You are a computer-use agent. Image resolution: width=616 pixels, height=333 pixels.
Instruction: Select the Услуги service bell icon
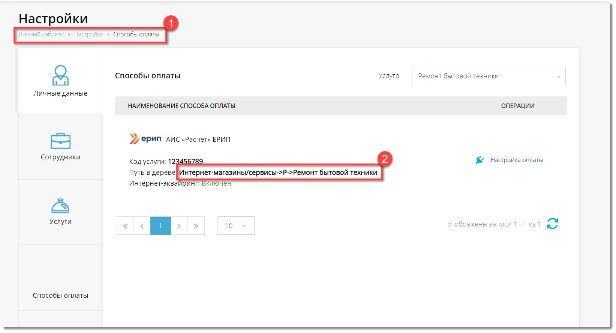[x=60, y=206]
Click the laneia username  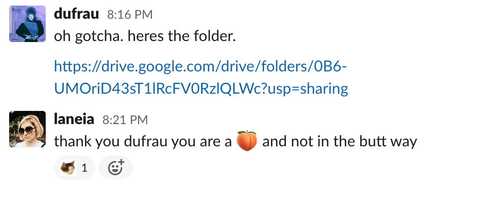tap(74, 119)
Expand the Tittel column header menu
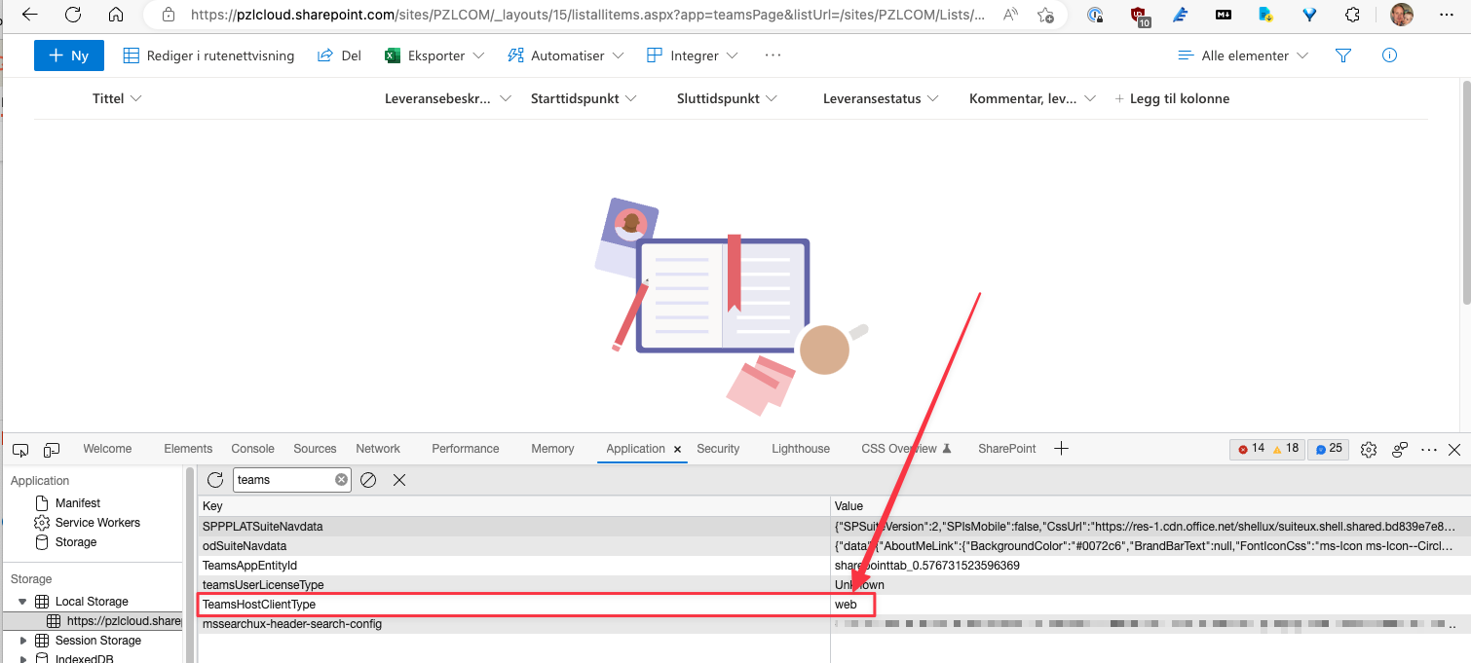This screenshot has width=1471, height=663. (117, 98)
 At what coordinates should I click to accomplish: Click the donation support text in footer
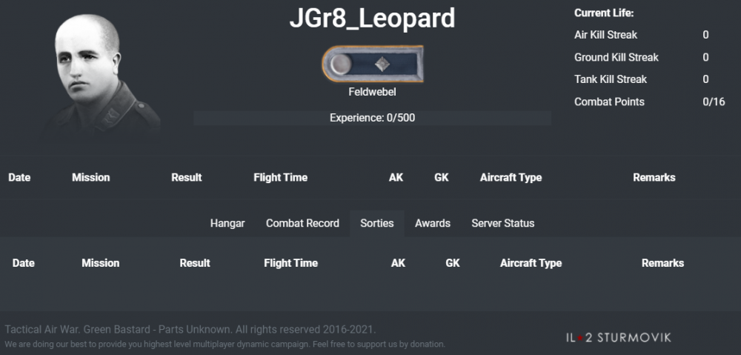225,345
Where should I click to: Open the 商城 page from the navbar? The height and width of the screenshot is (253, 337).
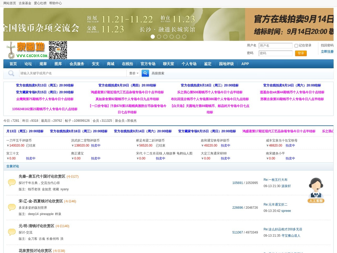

· · · · ·

▸ **WHAT TO DO**:
Set down exactly and only the lines from the line that contains "Expand the Tittel column header menu" through the last line of the entries above, with both of those lines included and the pictures left out.

▸ **ANSWER TO THIS PROBLEM**:
Expand the Tittel column header menu
This screenshot has width=1471, height=663. (117, 98)
 At what coordinates should I click to accomplish: Click the donation support text in footer
225,345
Where should I click to: Open the 商城 page from the navbar? The height and width of the screenshot is (253, 337).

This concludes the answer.